Extracted data entries:

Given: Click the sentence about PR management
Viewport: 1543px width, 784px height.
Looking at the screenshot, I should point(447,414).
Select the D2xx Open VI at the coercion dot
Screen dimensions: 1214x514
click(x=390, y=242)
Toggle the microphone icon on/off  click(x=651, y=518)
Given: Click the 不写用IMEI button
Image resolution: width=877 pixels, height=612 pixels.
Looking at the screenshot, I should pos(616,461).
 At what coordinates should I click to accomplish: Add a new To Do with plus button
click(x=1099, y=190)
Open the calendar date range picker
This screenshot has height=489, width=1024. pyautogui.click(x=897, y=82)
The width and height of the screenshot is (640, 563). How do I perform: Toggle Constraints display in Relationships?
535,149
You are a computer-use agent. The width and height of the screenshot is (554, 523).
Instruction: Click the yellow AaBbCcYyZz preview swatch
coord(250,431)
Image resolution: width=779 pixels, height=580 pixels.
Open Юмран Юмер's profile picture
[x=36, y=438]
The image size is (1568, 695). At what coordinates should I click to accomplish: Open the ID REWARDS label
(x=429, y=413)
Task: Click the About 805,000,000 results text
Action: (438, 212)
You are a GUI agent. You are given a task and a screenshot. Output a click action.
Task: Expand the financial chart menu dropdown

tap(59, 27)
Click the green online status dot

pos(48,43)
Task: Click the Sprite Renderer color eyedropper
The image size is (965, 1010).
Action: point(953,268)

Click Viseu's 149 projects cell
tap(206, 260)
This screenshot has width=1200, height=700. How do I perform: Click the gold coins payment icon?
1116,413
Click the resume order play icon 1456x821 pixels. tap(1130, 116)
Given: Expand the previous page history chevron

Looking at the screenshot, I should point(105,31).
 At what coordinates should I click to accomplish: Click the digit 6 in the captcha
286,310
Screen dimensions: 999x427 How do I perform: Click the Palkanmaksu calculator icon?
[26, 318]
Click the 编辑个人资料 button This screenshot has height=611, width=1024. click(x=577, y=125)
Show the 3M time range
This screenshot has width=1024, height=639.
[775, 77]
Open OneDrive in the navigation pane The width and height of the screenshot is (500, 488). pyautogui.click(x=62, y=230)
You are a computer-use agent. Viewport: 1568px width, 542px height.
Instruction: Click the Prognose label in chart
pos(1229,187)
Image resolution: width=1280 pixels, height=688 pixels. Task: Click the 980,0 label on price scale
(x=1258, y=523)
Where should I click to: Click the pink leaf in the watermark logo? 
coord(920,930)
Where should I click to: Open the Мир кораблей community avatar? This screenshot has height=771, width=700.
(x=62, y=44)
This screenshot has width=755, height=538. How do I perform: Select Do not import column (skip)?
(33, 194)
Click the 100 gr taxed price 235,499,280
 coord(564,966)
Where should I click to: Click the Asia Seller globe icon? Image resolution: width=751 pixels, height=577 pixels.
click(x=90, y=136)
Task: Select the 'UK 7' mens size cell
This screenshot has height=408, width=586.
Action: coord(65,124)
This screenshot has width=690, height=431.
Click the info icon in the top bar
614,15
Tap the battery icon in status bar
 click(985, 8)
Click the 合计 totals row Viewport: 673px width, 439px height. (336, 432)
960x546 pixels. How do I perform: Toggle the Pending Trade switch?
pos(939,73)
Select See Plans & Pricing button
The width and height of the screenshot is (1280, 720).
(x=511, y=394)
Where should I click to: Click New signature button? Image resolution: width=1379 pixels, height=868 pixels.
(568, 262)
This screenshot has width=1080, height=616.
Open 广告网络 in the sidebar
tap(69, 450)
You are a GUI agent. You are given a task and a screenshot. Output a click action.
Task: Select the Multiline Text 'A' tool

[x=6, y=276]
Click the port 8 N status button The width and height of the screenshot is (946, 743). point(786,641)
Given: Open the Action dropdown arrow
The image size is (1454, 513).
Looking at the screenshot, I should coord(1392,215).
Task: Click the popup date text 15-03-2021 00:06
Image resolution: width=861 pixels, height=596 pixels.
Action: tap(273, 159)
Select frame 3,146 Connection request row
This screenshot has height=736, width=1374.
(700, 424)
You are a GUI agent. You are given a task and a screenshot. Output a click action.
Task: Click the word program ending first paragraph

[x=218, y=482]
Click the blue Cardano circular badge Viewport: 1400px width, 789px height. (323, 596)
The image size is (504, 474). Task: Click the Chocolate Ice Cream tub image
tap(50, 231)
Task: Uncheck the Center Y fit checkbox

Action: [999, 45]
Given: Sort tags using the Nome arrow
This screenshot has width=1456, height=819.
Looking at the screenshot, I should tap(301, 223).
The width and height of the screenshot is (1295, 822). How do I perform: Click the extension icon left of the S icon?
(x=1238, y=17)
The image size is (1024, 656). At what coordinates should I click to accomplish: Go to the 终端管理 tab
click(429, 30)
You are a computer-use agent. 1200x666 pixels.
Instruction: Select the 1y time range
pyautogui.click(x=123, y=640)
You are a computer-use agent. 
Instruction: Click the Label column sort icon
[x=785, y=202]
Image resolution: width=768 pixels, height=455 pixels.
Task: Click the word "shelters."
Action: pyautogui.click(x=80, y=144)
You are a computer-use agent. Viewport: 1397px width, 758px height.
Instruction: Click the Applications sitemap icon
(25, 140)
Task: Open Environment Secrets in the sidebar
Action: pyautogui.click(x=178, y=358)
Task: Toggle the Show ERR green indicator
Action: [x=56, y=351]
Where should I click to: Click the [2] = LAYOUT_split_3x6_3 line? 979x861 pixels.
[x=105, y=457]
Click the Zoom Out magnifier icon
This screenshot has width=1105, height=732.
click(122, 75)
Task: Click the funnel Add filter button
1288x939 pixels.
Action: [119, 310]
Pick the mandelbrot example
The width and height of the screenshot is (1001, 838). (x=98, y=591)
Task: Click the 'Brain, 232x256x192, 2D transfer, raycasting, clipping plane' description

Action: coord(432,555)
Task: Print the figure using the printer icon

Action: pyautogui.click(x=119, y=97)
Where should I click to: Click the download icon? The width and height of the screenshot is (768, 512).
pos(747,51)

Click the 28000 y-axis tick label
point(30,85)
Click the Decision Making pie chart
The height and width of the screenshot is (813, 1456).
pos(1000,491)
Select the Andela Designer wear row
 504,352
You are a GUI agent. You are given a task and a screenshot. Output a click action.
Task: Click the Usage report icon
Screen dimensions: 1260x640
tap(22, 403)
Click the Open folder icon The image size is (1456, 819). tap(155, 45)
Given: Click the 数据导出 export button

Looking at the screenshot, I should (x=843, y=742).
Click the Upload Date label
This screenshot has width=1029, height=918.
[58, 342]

(EXERCISE REQUIREMENTS)
Look above for the line containing "Screen dimensions: 999x427". Output from there through the line containing "You are a computer-use agent. Viewport: 1568px", exactly and inclusively.

(THE ANSWER)
Screen dimensions: 999x427 How do I perform: Click the Palkanmaksu calculator icon?
[26, 318]
Click the 编辑个人资料 button This screenshot has height=611, width=1024. click(x=577, y=125)
Show the 3M time range
This screenshot has width=1024, height=639.
[775, 77]
Open OneDrive in the navigation pane The width and height of the screenshot is (500, 488). pyautogui.click(x=62, y=230)
You are a computer-use agent. Viewport: 1568px width, 542px height.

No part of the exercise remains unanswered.